What It’s Like Being Bipolar

BiPolar | DavsArt

Art by likeLucy

I was diagnosed as a manic depressive, bipolar 20 years ago. As a kid I didn’t know any other way, nor could fathom existing in any other way but for how I was. I was prescribed medication from the start but fought taking it, or would comply for a few months, see no difference and stop taking the pills.

Almost everyday had some kind of chaos, whether it was fighting, sneaking out, trying to get high, sex everywhere, hitch hiking, running away, falling apart, etc, etc, etc. I didn’t recognize any of my  decisions as  being chaotic though, only in hindsight was I ever able to look back and pinpoint decisions I’d made to be dangerous, rash, and or just plain stupid. At the times of making said decisions it was with the false clarity only mania can give.

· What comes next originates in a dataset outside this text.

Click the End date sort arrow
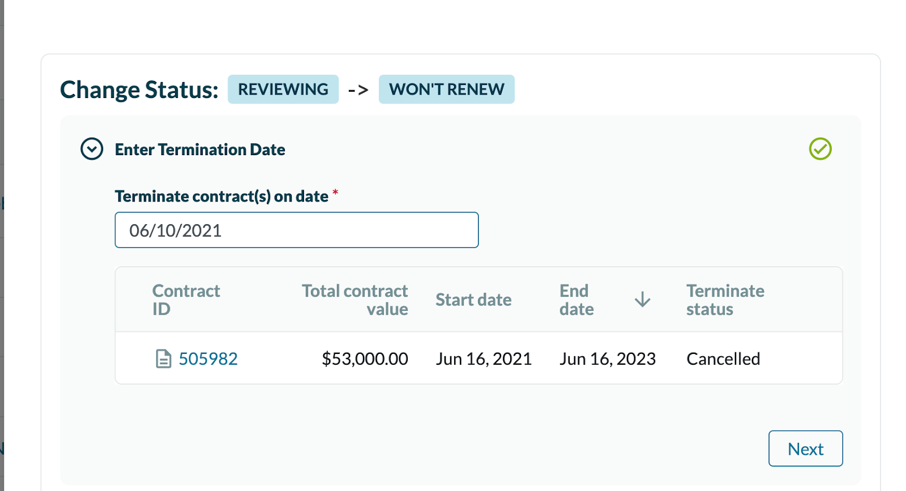906x491 pixels. tap(642, 300)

When you feel manic and grandiose, it’s like being high/euphoric. You speak without thinking, get overly passionate about things. You start projects, or obsessively hone a skill. You clean and organize and decorate until you notice the morning sun in the window and realize you’ve stayed up all night. Although mania can be dangerous, as in making important life decisions without a second thought. This is a perk of being bipolar, after you do find a med cocktail that actually works you miss the thrilling manic state.

Manic states also cause irrationality, say if you disagree with someone, or feel wronged, and are in a manic state. Anger rushes through you like a mamma bear discovering a camper among her cubs. Often times after a fight I would be told things I’d said or done that I had no memory of doing. The mania catapults your extreme emotion into this place where you just let go so completely that you aren’t even aware of what you’re doing.

Depression is the dark wave that swallows you whole. You don’t know when it’s going to come, and it hits you in the face after being hopped up on mania. It’s strange that despite my 20 years dealing with this, the depression never ceases to surprise me. Every time I start to think things are finally coming up Sarah I honestly forget that it’s not going to last. I forget too, when it takes me over that it’s a chemical imbalance in my brain and not my fault. I feel guilty, like I did something wrong, and this is why I’m depressed. When I say depressed, I mean every worst possible scenario for my life is flooding through my brain as if it’s actually happening to me right now. I feel like everything’s pointless, what’s the point is asked a lot. And then comes the semi-fantasizing about going to sleep and never walking up. That’s the point that I know to ask for help.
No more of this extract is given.